*Text section:*
Content starts

We’ve caught six mice in our house in the last two weeks. Statistically that means we probably have 500 mice running loose behind the scenes (if you see one, you have 100). while writing this, I watched one dart under the sofa, in plain view, for the third night in a row.
Two weeks ago my son opened the closet he’s been using for a pantry since his escape from the COVID plague in Vail in March to discover mice had found his food stash. (They’d nibbled through half a dozen packets of parmesan cheese in a drawer in our kitchen a few weeks prior.) We set traps, to no avail. Then he caught two in one night.
Unfortunately, those two may well have been a parental unit. Since then, he found one sitting ON a trap (too small to set it off), and one caught in the bathtub. On our side of the house we’ve caught one this week, and watched the adventurous one dart around in the living room despite three snoozing dogs.
These aren’t the mice of my youth. Having always lived out in the country, the mice that invaded when the weather got cold were those cute little field mice with the big eyes and long whiskers that look like they posed for Beatrix Potter. Country mice… the cute kind that carry hantavirus.
These are not those mice. These are Matrix-level mice. Their fur is gray, their tails are naked and they’re way too fast to catch, even for my aging terrier. And they can jump like tiny little superheroes. I’m trying not to be impressed.
BALLOTS
You should have your ballot by now. Next week we plan to run a ballot measure breakdown. If you intend to cast your ballot before then, please review the “blue book” in advance, or read through the ballot issues printed in this week’s paper on pages 3B through 9B, so you are aware of both sides of the measures presented, then vote accordingly.
The only local issue is the term limit questions. I’ve struggled with this personally. On one hand I’d like to see every multi-term representative and senator snatched out of the state and national capitol buildings and replaced. On the other hand I see the value in experience that comes from holding the same county-level elected job for years, a job no one is likely vying to fill. Don’t vote for term limits just because term limits are needed at the national level, think through what it means locally, too.

Content ends

*Work request 1:* In the piece about mice and ballots, why does the writer ask readers who vote before next week to first review the "blue book" or the ballot issues printed in the paper?
*Work request 2:* Write the next part of the piece about mice and ballots, picking up after its final sentence.

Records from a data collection
Content starts

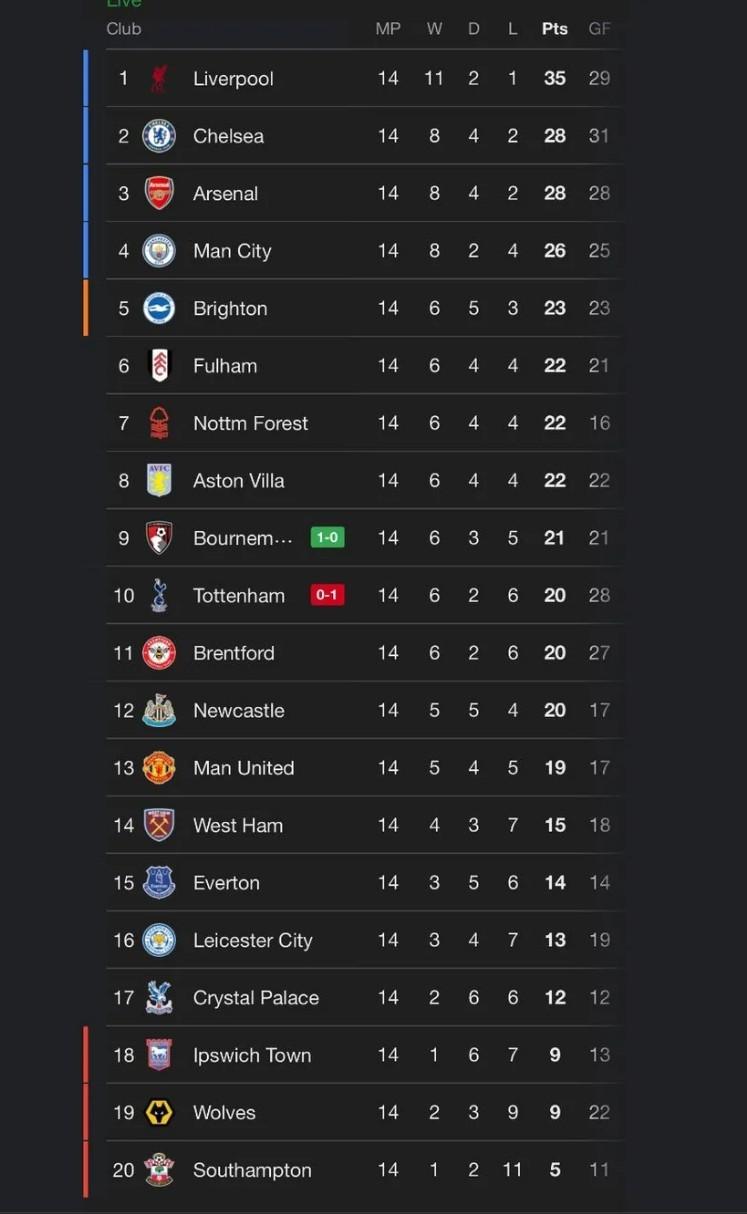This screenshot has width=747, height=1214.
Task: Click the green 1-0 live score badge
Action: click(327, 538)
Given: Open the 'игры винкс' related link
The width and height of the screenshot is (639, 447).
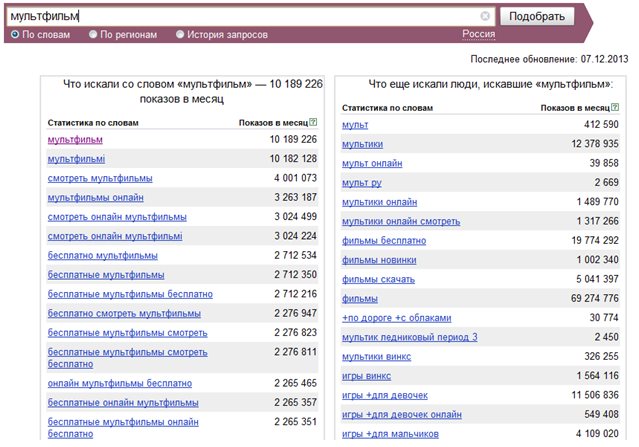Looking at the screenshot, I should tap(367, 376).
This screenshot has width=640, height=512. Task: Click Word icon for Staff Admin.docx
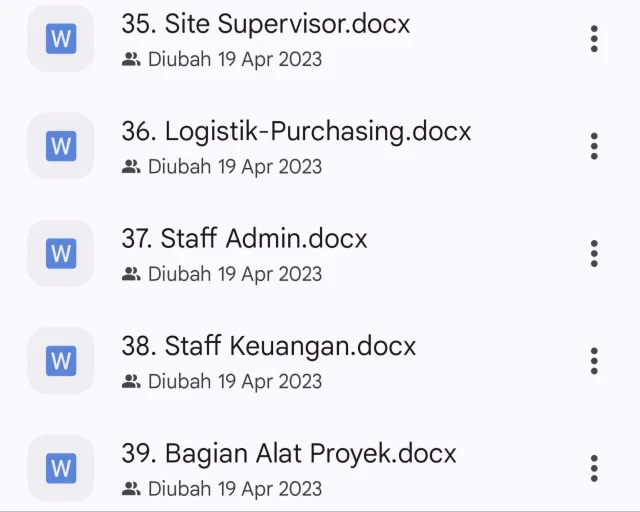click(61, 253)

Content ends

*Answer area 1:* The writer wants readers to know both sides of the measures presented before they vote, so that they can then vote accordingly.

*Answer area 2:*
BUDGET
By the time this is out in print on Thursday, the county’s proposed 2021 budget should be available on the county’s website (printed copies are no longer available).
Given the number of contentious ideas presented about the budget in the last few months, I’m encouraging everyone to download a copy of the budget and look at what’s being proposed, then participate in next week’s budget workshops. Even if you can only call in to speak up for one or two departments, make your voice heard.
COVID REVELATIONS
I hate COVID. We’ve been so fortunate here that the virus hasn’t taken anyone out or put anyone in the hospital.
That said, this virus has revealed some things about our society and culture that we should pay attention to:
• Privilege = power and vice versa.
• Overall economic fragility.
• A broken system for the abused.
• A dearth of mental health resources.
• Health care shortages, from people to PPE.
If the coronavirus has accomplished anything, it’s the ripping away of the thin veils we use to divert our attention from societal problems. While uncomfortable, that’s not a bad thing, unless we choose to ignore them.